Explained | Who is Pravin Tambe, the subject of Hotstar’s new cricket biopic?
The Hindu
After years of playing club cricket in Mumbai, the leg-spinner made his IPL debut in 2013 at the age of 41
The story so far: The OTT platform Disney+ Hotstar released on Friday, April 1, ‘Kaun Pravin Tambe?’, the Shreyas Talpade-starrer cricket biopic of 50-year-old Indian cricketer Pravin Tambe. The film directed by Jayprad Desai, also stars Anjali Patil, Parambrata Chatterjee and Ashish Vidyarthi.
An Indian legspinner and all-rounder who played tennis-ball cricket and club cricket in Mumbai for 20 years without getting to play a single high-level match, Pravin Tambe sprung up in the mainstream at the age of 41, when he was selected by the Rajasthan Royals to play in the Indian Premier League (IPL).
Born in 1971, the cricketer started playing gully cricket at the age of 15 in the Mulund suburb of Mumbai. Tambe dipped his toes in the city’s club cricket scene as a medium-paced bowler in the 1995-96 season of a domestic league of Mumbai’s D division, playing for the Parsee Cyclists Sports Club, according to cricket news site ESPN Cricinfo. He then went on to play in the B Division for the Parsee Gymkhana and eventually, played in the A Division’s top league for the prestigious Shivaji Park Gymkhana, which has churned out many a first-class player for Indian cricket, including Shreyas Iyer, Ajit Wadekar, Vijay Manjrekar and the brothers Baloo and Subhash Gupte.

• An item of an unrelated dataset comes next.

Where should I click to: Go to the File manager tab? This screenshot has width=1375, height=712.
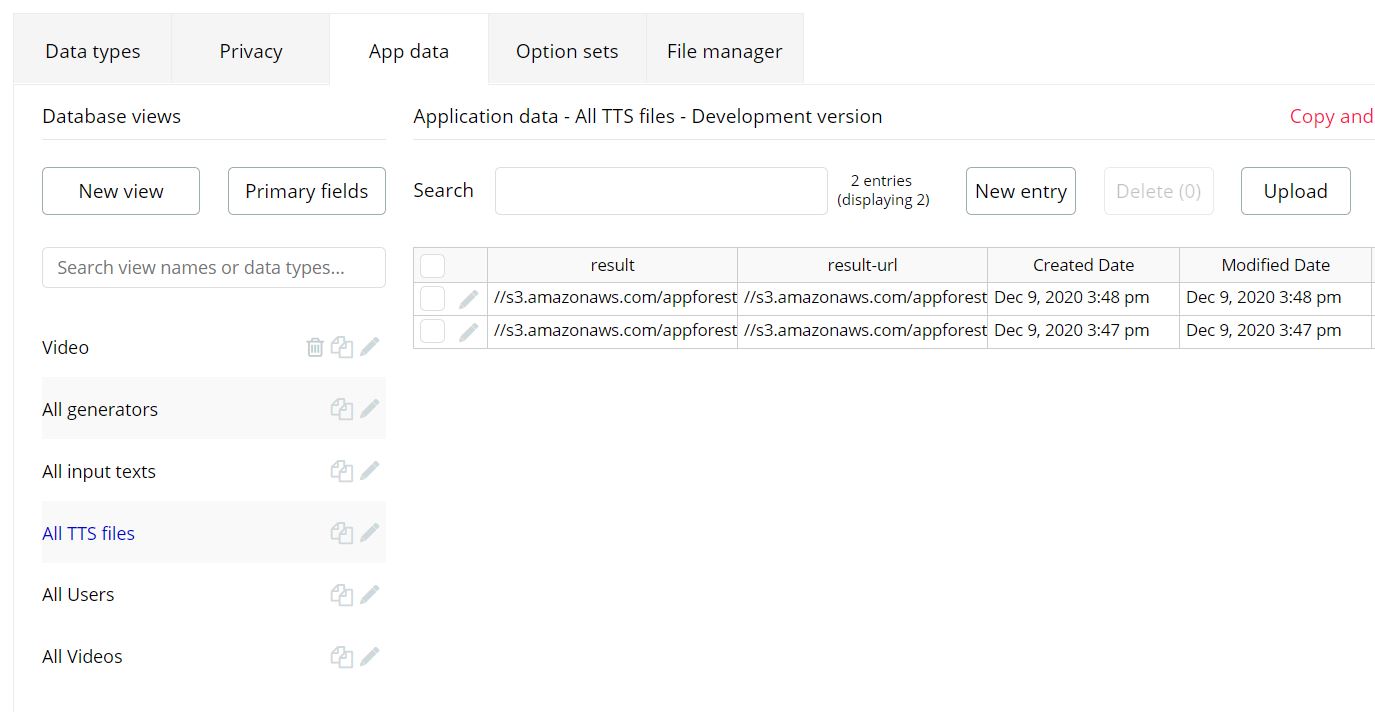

Tambe’s fate, however, was not slated like other Shivaji Park Gymkhana greats, as he never got a chance to play a first-class match for 20 years from his first club cricket stint.

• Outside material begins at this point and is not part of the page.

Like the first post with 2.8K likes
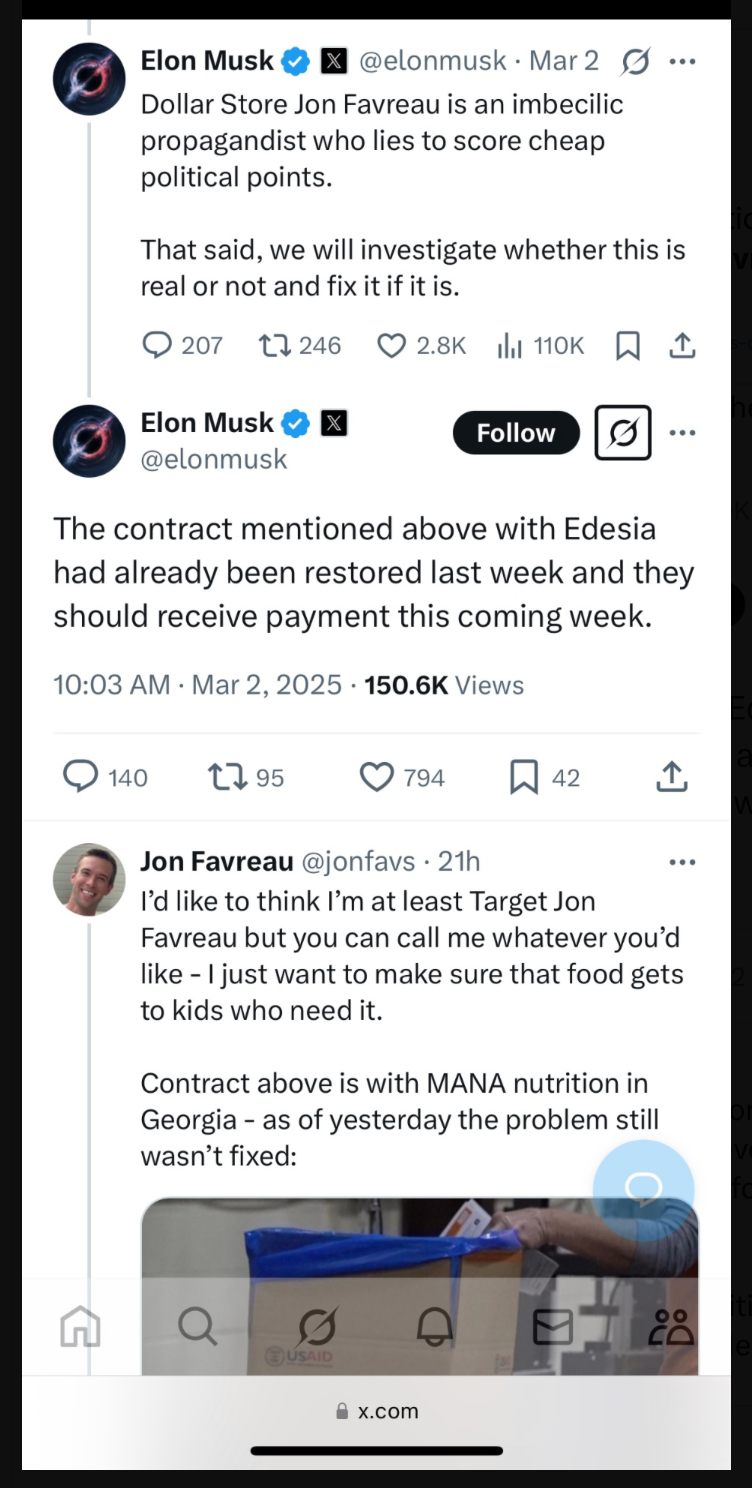The image size is (752, 1488). coord(421,346)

Tambe’s father, Vijay Tambe, also played suburban cricket in his early years. The cricketer got married in 1999 to Vaishali, now his wife of 23 years. He spent almost the next decade-and-a-half working odd jobs which offered cricket quotas.
He juggled jobs to make ends meet while continuing training and taking part in the maidan or ground cricket tournaments organised by the Mumbai Cricket Association, such as the suburban cricket league called the Thosar Shield Cricket, and the corporate cricket league known as Times Shield Cricket, where teams of companies compete against each other from four cricket divisions.
He first took part in the Times Shield league while working for a shipping company called Orient Shipping. It was here that he began to make the shift from medium-paced bowling to wrist-spinning, after being asked by his team’s captain at Orient to bowl a leg-spin during a crucial match. It was also during his time here that he met India and Mumbai's fast-paced bowler Abey Kuruvilla, who later became the sports director at Navi Mumbai’s DY Patil Sports Academy and a selector at the Board of Control for Cricket in India (BCCI).